CI/CD Pipeline With GitHub Actions: The Complete Production Setup

Most GitHub Actions tutorials show you "Hello World" pipelines that don't survive contact with real production requirements. I've built CI/CD systems that deploy 50+ times a day across 3 environments, with zero manual intervention.

This is the production-ready setup.
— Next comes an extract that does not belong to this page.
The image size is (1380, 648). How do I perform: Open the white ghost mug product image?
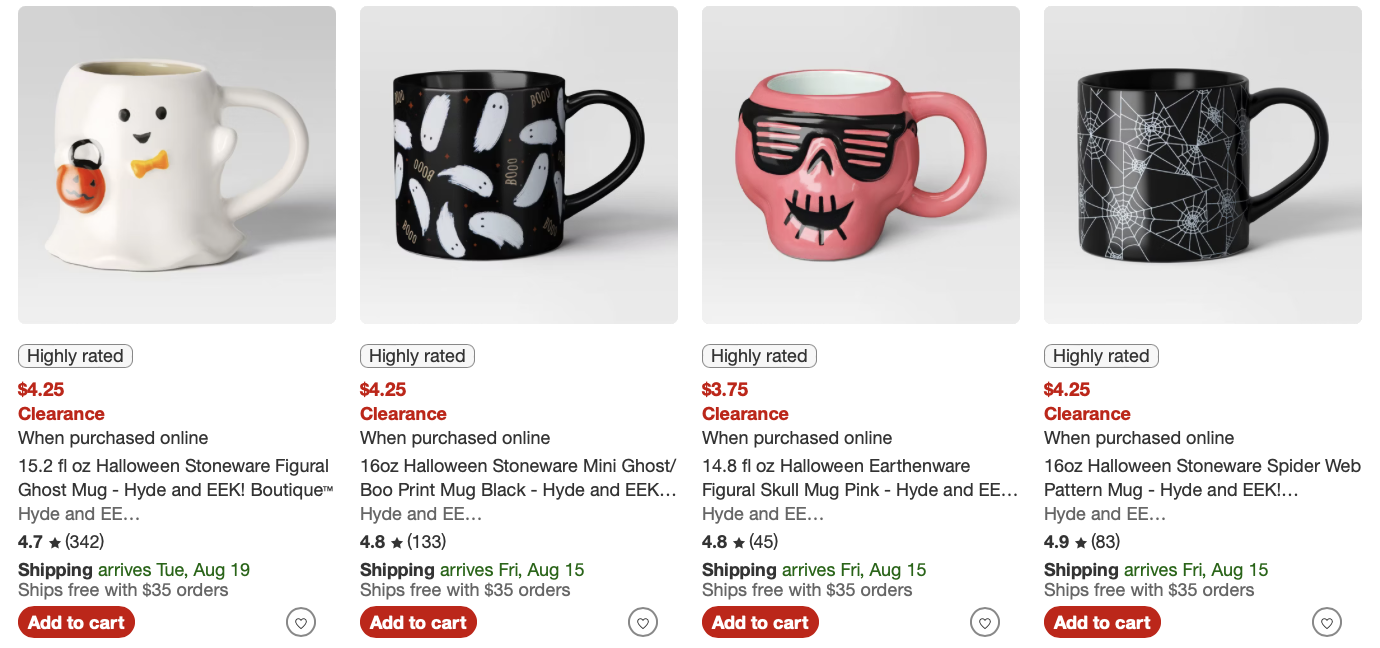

Copy-paste the configs, adapt to your stack.

What We're Building

A pipeline that:

Runs tests on every PR
Builds and scans Docker images
Deploys to staging automatically on merge to main
Deploys to production with a manual approval gate
Rolls back automatically if health checks fail

Repository Structure

.github/
  workflows/
    ci.yml          # runs on every PR
    deploy-staging.yml   # runs on merge to main
    deploy-prod.yml      # manual trigger or tag push

Step 1: The CI Workflow (Pull Requests)

# .github/workflows/ci.yml
name: CI

on:
  pull_request:
    branches: [main, develop]

jobs:
  test:
    runs-on: ubuntu-latest
    steps:
      - uses: actions/checkout@v4

      - name: Set up Node.js
        uses: actions/setup-node@v4
        with:
          node-version: '20'
          cache: 'npm'

      - name: Install dependencies
        run: npm ci

      - name: Run linter
        run: npm run lint

      - name: Run tests
        run: npm test -- --coverage

      - name: Upload coverage
        uses: codecov/codecov-action@v4
        with:
          token: ${{ secrets.CODECOV_TOKEN }}

  build:
    runs-on: ubuntu-latest
    needs: test
    steps:
      - uses: actions/checkout@v4

      - name: Build Docker image
        run: docker build -t myapp:${{ github.sha }} .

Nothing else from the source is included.